Possible explanations for the contradictory data on the prognostic significance of NANOG protein expression may include methodological differences related to the immunohistochemical NANOG evaluation (i.e., different antibodies and staining scoring system), heterogeneity of patient populations or morphological and genetic heterogeneity in different solid tumors. According to the evidences herein presented, it is also plausible that these discrepancies could underscore the prominent role of NANOG expression in early stages of oral tumorigenesis as a tumor-initiating factor, rather than as a prognostic factor in advanced stages of the neoplastic disease.

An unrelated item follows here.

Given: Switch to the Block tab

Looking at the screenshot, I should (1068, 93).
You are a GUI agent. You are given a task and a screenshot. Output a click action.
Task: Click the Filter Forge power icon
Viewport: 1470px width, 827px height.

In silico analysis of the transcriptome data from the TCGA [19] further contributed to demonstrate the up-regulation of NANOG mRNA expression and other CSC-related genes in OSCC patients. Furthermore, these data provided valuable mechanistic information, as it follows: (i) NANOG mRNA up-regulation is detected in OSCC although at much lower frequency than NANOG protein expression, suggesting the involvement of post-transcriptional mechanisms rather than OCT4-dependent transcriptional regulation; (ii) patients carrying NANOG mRNA up-regulation exhibited higher survival, as likewise observed for the patients with NANOG–positive expression in our OSCC cohort; (iii) mRNA levels of other CSC-related genes OCT4, SOX2 and PDPN were found to be consistently up-regulated in OSCC patients, although these alterations did not overlap; (iv) NANOG and PDPN protein expression in OPMDs also showed no overlap despite the expression of each protein significantly predicted an increased risk of malignant progression, thereby suggesting an independent role of these proteins as CSC or TIC during oral carcinogenesis.

5. Conclusions

Taken together, this study provides original evidence demonstrating the early occurrence and clinically relevant role of NANOG expression in oral tumorigenesis, rather than in late stages of OSCC progression or patient prognosis. Remarkably, our findings uncover the potential application of NANOG expression as an early predictor of oral cancer risk in patients with oral potentially malignant disorders.